Il 60enne, lo ricordiamo, consegnava i pacchi salendo ai piani anziché lasciarli nell’atrio dei condomini, per ridurre il rischio di furti. Una scelta dettata dalla buona volontà, ma considerata una perdita di tempo dall’azienda, che ha portato al licenziamento.

Il caso arriva fino a Berna
Il provvedimento ha suscitato nelle scorse settimane forte indignazione non solo nel canton Vaud, ma in tutta la Svizzera, spingendo due deputati a presentare altrettante interpellanze al Consiglio federale per fare chiarezza.

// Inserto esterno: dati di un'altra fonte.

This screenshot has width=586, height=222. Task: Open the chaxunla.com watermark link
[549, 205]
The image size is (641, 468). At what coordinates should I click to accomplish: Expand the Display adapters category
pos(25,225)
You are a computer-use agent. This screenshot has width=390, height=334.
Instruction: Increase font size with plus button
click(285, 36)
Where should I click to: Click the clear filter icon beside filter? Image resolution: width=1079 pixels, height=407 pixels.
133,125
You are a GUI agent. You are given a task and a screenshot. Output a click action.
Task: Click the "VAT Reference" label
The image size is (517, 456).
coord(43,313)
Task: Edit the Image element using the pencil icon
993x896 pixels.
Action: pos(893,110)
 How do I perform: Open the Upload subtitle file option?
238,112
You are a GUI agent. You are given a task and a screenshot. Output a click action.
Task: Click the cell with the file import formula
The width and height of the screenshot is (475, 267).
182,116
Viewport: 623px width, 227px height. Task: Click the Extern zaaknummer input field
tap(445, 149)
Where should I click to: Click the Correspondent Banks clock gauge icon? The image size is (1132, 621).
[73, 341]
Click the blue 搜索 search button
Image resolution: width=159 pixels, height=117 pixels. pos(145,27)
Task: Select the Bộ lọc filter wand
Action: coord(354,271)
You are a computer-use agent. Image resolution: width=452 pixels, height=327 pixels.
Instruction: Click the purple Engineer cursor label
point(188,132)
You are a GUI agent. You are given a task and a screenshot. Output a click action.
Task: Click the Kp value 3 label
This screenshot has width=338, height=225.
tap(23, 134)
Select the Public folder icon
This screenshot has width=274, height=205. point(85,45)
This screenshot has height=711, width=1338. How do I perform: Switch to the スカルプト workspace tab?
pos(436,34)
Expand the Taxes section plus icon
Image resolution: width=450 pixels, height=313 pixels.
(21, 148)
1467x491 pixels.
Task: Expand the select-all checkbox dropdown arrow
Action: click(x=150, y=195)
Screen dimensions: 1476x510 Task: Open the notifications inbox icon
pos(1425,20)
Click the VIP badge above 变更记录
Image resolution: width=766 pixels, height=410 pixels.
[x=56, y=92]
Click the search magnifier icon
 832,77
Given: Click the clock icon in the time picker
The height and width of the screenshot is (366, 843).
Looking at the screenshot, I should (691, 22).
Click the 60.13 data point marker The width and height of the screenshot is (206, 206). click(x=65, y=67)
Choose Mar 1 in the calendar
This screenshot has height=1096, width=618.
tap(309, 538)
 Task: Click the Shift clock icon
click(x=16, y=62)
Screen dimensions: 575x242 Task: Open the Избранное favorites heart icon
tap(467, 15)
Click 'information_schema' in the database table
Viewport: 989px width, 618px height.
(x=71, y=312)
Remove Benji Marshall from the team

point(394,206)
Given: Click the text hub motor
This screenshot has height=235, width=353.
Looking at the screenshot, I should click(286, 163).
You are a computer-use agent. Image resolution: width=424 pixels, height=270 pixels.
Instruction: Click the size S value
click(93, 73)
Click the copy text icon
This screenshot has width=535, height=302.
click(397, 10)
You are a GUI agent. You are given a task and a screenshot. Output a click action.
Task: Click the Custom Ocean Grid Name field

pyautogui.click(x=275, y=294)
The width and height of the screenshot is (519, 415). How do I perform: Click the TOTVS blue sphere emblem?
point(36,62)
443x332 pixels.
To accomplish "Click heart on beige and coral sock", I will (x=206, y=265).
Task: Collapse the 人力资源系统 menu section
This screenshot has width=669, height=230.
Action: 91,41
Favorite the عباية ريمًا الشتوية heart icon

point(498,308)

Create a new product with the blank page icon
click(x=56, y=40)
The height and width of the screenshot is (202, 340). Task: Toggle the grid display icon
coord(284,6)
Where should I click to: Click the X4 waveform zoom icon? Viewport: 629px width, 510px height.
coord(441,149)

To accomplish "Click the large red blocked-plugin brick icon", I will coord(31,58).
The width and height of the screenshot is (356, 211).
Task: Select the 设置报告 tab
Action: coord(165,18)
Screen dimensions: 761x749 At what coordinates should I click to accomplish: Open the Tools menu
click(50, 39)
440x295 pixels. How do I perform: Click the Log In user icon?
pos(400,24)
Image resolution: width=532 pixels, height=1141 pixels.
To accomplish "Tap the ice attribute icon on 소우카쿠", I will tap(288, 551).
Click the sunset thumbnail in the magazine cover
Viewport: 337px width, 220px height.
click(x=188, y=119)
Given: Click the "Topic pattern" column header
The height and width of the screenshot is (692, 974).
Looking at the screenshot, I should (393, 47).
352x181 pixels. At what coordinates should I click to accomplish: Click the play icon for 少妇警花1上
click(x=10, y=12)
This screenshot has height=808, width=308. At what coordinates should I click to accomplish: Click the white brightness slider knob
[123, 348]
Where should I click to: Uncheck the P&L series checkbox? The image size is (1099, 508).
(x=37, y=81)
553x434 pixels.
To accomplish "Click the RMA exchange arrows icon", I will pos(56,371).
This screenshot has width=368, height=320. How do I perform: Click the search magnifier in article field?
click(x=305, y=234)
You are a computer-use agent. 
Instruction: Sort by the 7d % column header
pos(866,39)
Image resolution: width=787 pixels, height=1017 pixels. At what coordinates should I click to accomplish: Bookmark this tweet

"La Poste vuole robot o postini?" è il titolo dell’atto parlamentare inoltrato dal vodese Pierre-Yves Maillard, consigliere agli Stati per il PS. «Sono rimasto scioccato, come molte persone, leggendo questa storia», ha dichiarato a 24Heures. «Non si può licenziare qualcuno dopo 42 anni di servizio che, per coscienza professionale, portava i pacchi ai piani per evitare furti. Si trova una soluzione. Certo, i postini devono rispettare le direttive, ma bisogna lasciare loro un margine di manovra. Altrimenti, e vale per qualsiasi azienda, si uccide la motivazione delle persone».

Un controllo troppo maniacale?
Un’interpellanza simile è stata presentata anche dal consigliere nazionale Benoît Gaillard (PS). In entrambi i documenti emerge una questione centrale: «Come fa La Posta a sapere se un postino sale le scale del condominio per consegnare i pacchi oppure li lascia all’ingresso?». Da qui nasce un secondo interrogativo: «Quale sistema di controllo è stato adottato per verificare il comportamento dei postini e quali sono i costi?». Secondo i due deputati, si tratterebbe di un livello di sorveglianza ingiustificato.

«Come parlamentare mi rivolgo al Consiglio federale, che è l’autorità di vigilanza della Posta», prosegue Maillard. «Considerato il danno d’immagine, parto dal presupposto che le autorità cercheranno una soluzione diversa dal licenziamento. Sono stato consigliere di Stato con migliaia di persone sotto la mia responsabilità: so che queste situazioni delicate possono essere risolte in modo umano».

La Posta: «Nessun monitoraggio ossessivo»
In attesa delle risposte del Consiglio federale, La Posta ha smentito l’esistenza di un monitoraggio ossessivo dei propri dipendenti, come denunciato dai due deputati. «L’azienda non controlla né i percorsi né le diverse fermate dei postini durante il servizio» e non dispone di «alcun sistema di sorveglianza di questo tipo». Durante la consegna di pacchi o raccomandate «vengono generate solo le informazioni di scansione, come avviene abitualmente nel settore».

Il gigante giallo, nella presa di posizione riportata dal quotidiano romando, sottolinea inoltre che è «sbagliato affermare che dei dipendenti vengano licenziati perché troppo gentili con i clienti». Ricorda infine che il licenziamento è un evento eccezionale e avviene solo «quando le direttive concordate non vengono rispettate in modo duraturo nonostante molteplici colloqui».